Aufgabe 1
Überarbeite den Abschnitt des Lesetexts über Immissionsgrenzwerte, der mit „Mit der Beschränkung“ beginnt und bis „Meßlinien bzw. Meßpunkten.“ reicht, indem du ihn wiedergibst und darin „Meßlinien“ durch „Messlinien“ ersetzt.
Aufgabe 2
Nenne alle Stellen, an denen laut dem Lesetext über Immissionsgrenzwerte Grenzwertfestsetzungen in Betracht gezogen worden waren.

Lesetext
○ ○ ○ ○ ○

Mit der Beschränkung der Vorkehrungen auf solche baulicher oder technischer Art wollte der Gesetzgeber auch die Festsetzung von isolierten Immissionsgrenzwerten als Vorkehrungen ausschließen; solche Grenzwertfestsetzungen waren in Betracht gezogen worden

- an den Grenzen von Gebieten mit schutzbedürftigen Nutzungen;

- an den Grenzen von Gebieten mit emittierenden Nutzungen;

- an festgelegten Meßlinien bzw. Meßpunkten.

Die Zulässigkeit der Festsetzung von Immissionsgrenzwerten war allerdings auch schon nach dem BBauG nicht zulässig. Gegen die Einbeziehung der Immissionswerte in die Vorkehrungen bestanden schon begrifflich Bedenken. Immissionswerte wehren keine schädlichen Umwelteinwirkungen ab, sondern bezeichnen nur das angestrebte Ziel; erst die hieran anknüpfenden Maßnahmen können als Vorkehrungen angesehen werden. Für die Festsetzung reicht es daher nicht aus, wenn im Bebauungsplan lediglich das mit den Schutzvorkehrungen verfolgte Ziel, z.B. das noch zulässige Maß von Lärmemissionen bzw. Lärmimmissionen festgelegt wird. Die Festsetzung isolierter Imissionsgrenzwerte war auch deswegen bedenklich, weil der Adressat nicht eindeutig bestimmt werden konnte. So können sich die Auswirkungen verschiedener Lärmquellen überlagern und zu einem Summenpegel addieren. Wird bereits durch einen Betreiber der festgesetzte Grenzwert erreicht, verbleiben für nachfolgende Bauherren keine Emissionsmöglichkeiten mehr. Wird insgesamt eine überschreitung festgestellt, bleibt offen, welcher von mehreren Emittenten lärmmindernde Maßnahmen vorzunehmen hat. Die gleichen Bedenken bestehen gegen die isolierte Festsetzung von Emissionswerten.

○ ○ ○ ○ ○

(Datensätze zur Lage von Wörtern und Elementen)
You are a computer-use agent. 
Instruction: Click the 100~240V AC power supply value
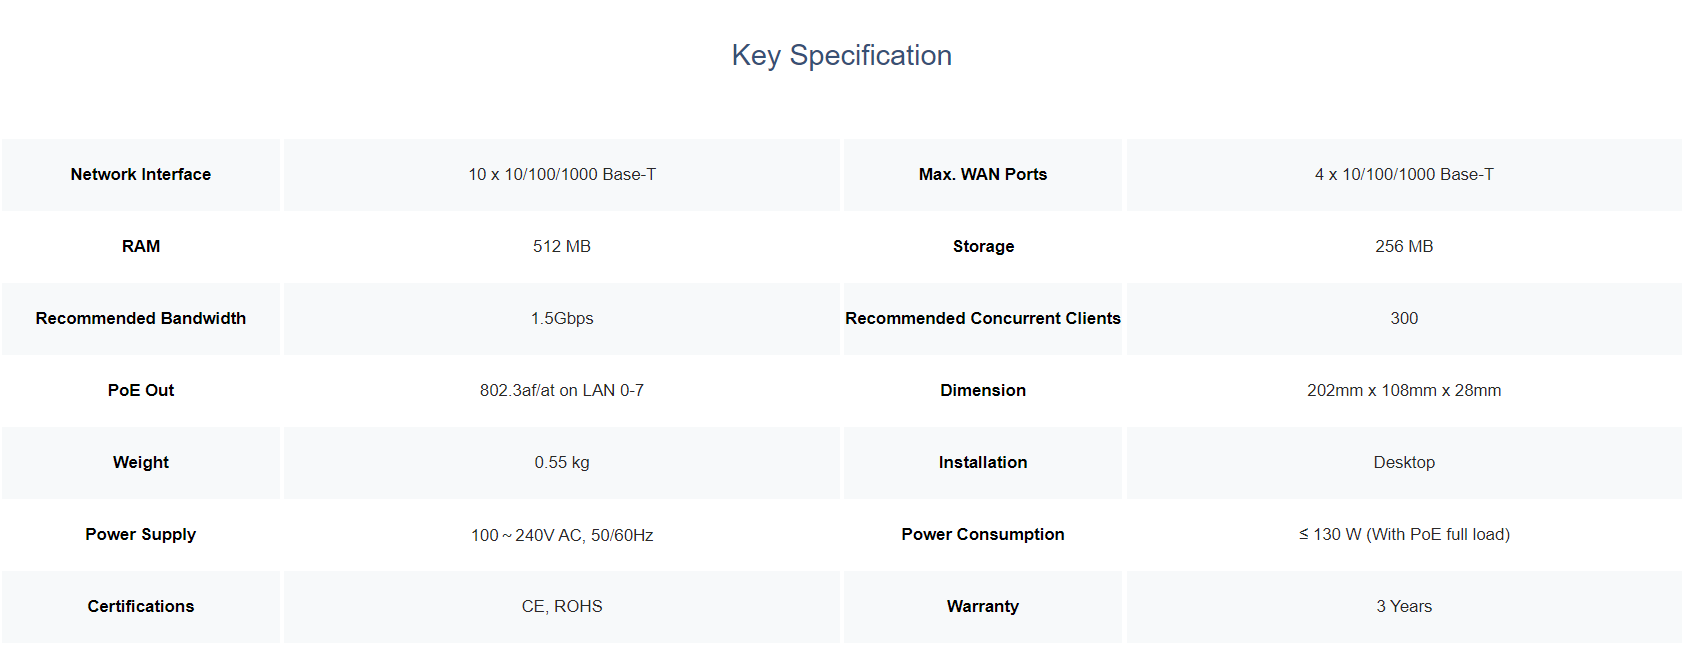562,535
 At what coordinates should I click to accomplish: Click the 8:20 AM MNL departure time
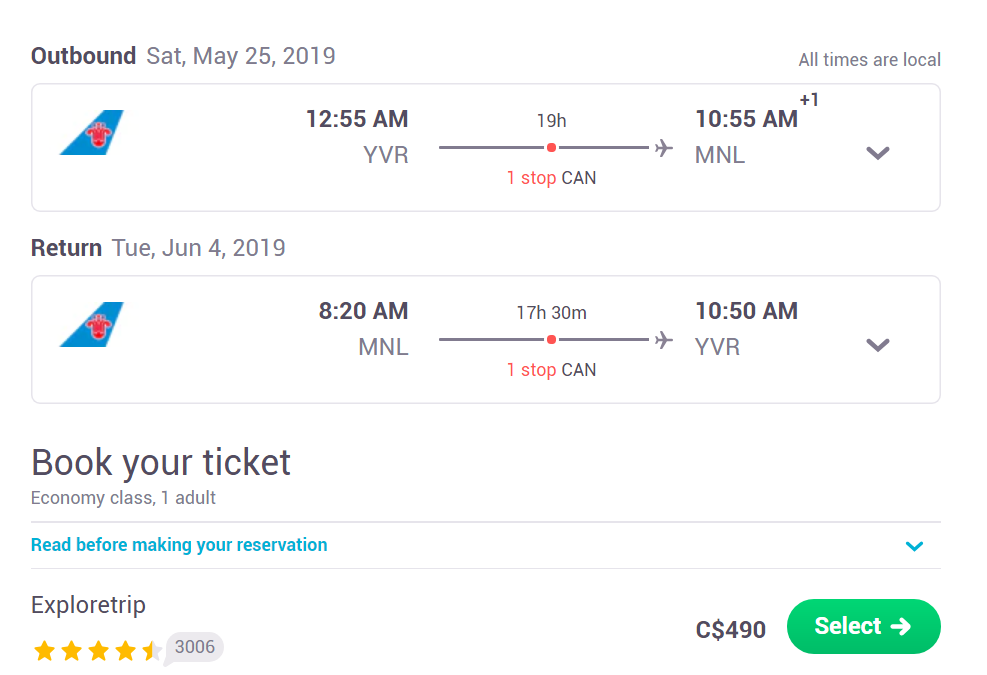pyautogui.click(x=363, y=311)
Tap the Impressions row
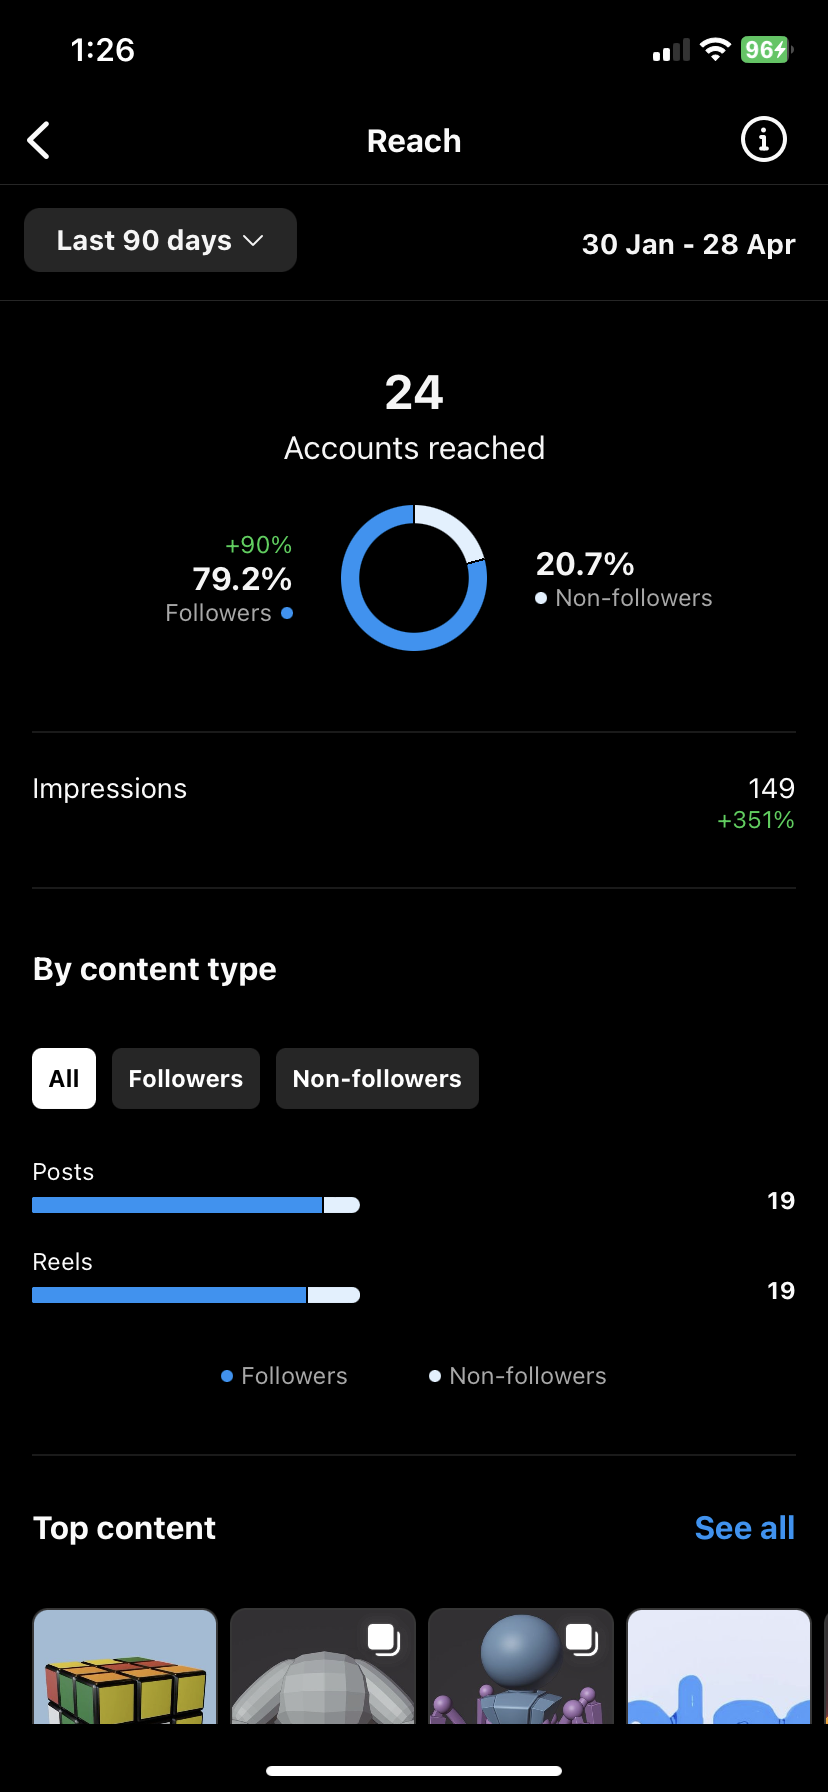Image resolution: width=828 pixels, height=1792 pixels. click(414, 804)
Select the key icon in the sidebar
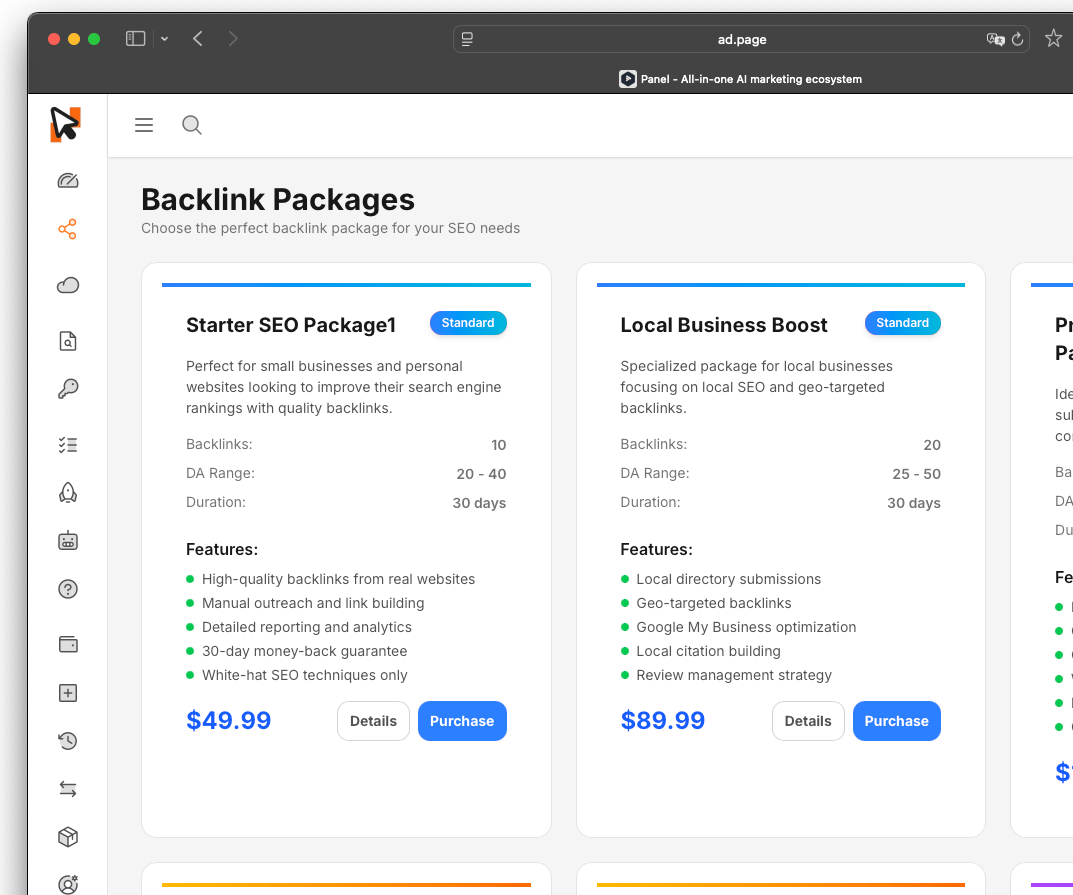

○ ○ ○ ○ ○

Erwartete Ausgabe 1
Mit der Beschränkung der Vorkehrungen auf solche baulicher oder technischer Art wollte der Gesetzgeber auch die Festsetzung von isolierten Immissionsgrenzwerten als Vorkehrungen ausschließen; solche Grenzwertfestsetzungen waren in Betracht gezogen worden

- an den Grenzen von Gebieten mit schutzbedürftigen Nutzungen;

- an den Grenzen von Gebieten mit emittierenden Nutzungen;

- an festgelegten Messlinien bzw. Meßpunkten.

Erwartete Ausgabe 2
- an den Grenzen von Gebieten mit schutzbedürftigen Nutzungen
- an den Grenzen von Gebieten mit emittierenden Nutzungen
- an festgelegten Meßlinien bzw. Meßpunkten